Elle s’explique par :

  • Une meilleure formation des professionnels
  • Une standardisation des critères
  • La reconnaissance de présentations multisystémiques
  • La fin progressive d’un sous-diagnostic massif

Ce phénomène est bien connu en médecine et a déjà concerné de nombreuses pathologies (maladies auto-immunes, endométriose, troubles du spectre de l’autisme, etc.).

—-> On parle de rattrapage diagnostique, pas d’effet de mode !

Une maladie multisystémique réelle ?

Le SED n’est pas une liste de symptômes vagues ou subjectifs.

Il s’agit d’une atteinte systémique du tissu conjonctif et même du système neuro-immunitaire pouvant concerner :

  • Les articulations, ligaments, tendons, muscles, etc.
  • La peau, les fascias, etc.
  • Le système vasculaire
  • Le système nerveux autonome
  • Le système digestif, respiratoire, urogénital, …
  • La douleur chronique et la fatigue
  • Une activation des mastocytes (MCD’s)
  • La proprioception
  • Les organes des sens (dys-sensorialité)
  • Neuroatypie et neurodivergence, TDAH, DYS-, TSA, HPI et HP émotionnels.
  • La neuropathie des petites fibres
  • Etc.

Ces atteintes ont une cohérence physiopathologique documentée dans la littérature scientifique.

Pourquoi cette expression est problématique ?
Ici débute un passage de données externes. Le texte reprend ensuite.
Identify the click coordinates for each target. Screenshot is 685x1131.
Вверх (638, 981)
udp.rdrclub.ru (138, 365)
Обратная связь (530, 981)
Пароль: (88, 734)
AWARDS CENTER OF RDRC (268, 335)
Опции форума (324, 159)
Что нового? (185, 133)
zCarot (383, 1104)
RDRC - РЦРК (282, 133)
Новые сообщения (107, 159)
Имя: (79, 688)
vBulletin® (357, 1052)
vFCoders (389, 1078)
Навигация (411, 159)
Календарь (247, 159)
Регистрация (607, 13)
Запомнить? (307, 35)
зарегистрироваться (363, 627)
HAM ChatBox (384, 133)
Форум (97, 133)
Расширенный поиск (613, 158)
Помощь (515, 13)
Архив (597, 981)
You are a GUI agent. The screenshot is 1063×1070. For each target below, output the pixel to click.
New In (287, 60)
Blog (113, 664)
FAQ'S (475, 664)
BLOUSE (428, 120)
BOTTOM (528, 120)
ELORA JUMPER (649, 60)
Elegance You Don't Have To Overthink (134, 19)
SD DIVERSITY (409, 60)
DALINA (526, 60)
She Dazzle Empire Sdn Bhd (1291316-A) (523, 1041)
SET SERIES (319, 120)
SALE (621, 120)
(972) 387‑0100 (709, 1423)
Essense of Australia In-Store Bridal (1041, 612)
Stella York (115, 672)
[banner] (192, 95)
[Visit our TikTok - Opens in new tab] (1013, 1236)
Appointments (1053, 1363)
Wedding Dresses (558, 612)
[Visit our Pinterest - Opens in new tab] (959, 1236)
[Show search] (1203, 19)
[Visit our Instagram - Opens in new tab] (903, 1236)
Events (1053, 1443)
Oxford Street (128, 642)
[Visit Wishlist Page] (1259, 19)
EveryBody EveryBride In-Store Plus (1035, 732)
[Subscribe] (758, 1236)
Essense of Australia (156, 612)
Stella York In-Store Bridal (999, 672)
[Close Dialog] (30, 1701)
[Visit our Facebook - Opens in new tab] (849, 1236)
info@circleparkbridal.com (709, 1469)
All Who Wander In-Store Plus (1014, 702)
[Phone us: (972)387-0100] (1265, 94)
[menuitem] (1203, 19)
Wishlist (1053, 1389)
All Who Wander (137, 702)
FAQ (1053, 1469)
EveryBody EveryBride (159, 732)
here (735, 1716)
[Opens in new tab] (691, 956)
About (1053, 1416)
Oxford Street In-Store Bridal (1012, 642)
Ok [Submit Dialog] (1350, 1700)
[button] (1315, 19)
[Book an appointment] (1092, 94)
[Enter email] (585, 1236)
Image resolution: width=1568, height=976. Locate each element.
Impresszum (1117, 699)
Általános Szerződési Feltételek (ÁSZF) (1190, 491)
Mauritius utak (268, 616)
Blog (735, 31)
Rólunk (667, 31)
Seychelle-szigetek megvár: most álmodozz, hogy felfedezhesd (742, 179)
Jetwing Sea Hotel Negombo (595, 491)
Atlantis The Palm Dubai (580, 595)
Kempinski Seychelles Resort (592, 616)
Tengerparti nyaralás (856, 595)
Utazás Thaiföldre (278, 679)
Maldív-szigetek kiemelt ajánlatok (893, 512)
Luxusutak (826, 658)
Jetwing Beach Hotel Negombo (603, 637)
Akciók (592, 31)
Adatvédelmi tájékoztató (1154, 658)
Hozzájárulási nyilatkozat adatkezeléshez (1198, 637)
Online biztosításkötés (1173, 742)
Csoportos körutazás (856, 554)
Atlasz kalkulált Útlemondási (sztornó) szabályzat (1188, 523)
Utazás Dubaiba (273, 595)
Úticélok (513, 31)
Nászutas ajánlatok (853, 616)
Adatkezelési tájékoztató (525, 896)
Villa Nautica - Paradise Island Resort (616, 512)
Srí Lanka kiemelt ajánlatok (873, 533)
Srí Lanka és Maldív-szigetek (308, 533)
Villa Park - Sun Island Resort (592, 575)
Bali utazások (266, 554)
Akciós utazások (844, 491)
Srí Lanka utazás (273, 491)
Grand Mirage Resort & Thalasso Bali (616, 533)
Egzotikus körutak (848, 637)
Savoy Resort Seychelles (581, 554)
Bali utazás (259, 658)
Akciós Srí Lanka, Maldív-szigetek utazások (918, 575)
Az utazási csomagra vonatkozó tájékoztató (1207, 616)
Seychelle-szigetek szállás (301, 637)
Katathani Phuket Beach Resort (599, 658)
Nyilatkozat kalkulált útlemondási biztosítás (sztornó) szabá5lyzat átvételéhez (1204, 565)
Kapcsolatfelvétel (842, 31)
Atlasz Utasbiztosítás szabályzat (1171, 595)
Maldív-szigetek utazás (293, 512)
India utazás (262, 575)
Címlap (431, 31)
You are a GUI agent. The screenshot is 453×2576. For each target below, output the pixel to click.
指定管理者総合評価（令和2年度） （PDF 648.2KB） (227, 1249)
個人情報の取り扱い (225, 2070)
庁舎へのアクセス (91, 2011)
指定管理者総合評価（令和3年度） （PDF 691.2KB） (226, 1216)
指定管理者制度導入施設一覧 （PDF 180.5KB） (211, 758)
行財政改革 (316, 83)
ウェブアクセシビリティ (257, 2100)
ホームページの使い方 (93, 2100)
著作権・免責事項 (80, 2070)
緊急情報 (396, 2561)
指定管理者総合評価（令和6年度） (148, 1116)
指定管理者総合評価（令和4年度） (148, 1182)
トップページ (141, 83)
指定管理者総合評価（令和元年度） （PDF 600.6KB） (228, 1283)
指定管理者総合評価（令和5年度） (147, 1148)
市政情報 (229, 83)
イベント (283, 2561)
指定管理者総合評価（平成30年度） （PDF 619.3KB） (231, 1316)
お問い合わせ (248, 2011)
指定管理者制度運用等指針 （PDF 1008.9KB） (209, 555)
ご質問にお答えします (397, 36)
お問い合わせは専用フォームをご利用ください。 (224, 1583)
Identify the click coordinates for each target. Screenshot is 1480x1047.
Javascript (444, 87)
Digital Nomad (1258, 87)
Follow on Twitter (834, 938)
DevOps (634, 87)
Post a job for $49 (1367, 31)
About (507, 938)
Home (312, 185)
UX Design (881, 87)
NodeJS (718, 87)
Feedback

Qualifier le SED de « maladie à la mode » :

  • Nie la réalité vécue par les patients !
  • Retarde le diagnostic et la prise en charge !
  • Entretient des biais médicaux !
  • N’a aucune valeur scientifique !

C’est une expression qui traduit le plus souvent :

  • Un manque de formation
  • Un inconfort face aux maladies complexes
  • Une méconnaissance des maladies du tissu conjonctif

Ce que dit la science ?

✔ Le SED est une maladie génétique complexe qui est reconnue

✔ Les critères diagnostiques sont internationaux et validés – et bientôt sans doute revisités grâce à Road 2026 de l’EDS Society (fin 2026)

✔ L’augmentation des diagnostics reflète une meilleure reconnaissance

✔ Il ne s’agit ni d’une mode, ni d’un phénomène sociétal

Le rôle des associations tel que le GERSED Belgique ?

Les associations comme GERSED Belgique jouent un rôle essentiel :

  • Information fiable
  • Sensibilisation
  • Dialogue avec les professionnels
  • Lutte contre les idées reçues

Informer, c’est déjà soigner.

En résumé

– Le syndrome d’Ehlers-Danlos n’est pas une maladie à la mode.

– C’est une maladie génétique complexe, héréditaire mais pas que, ancienne, longtemps sous-diagnostiquée.

– La science est claire. Il est temps que les discours médicaux le soient aussi.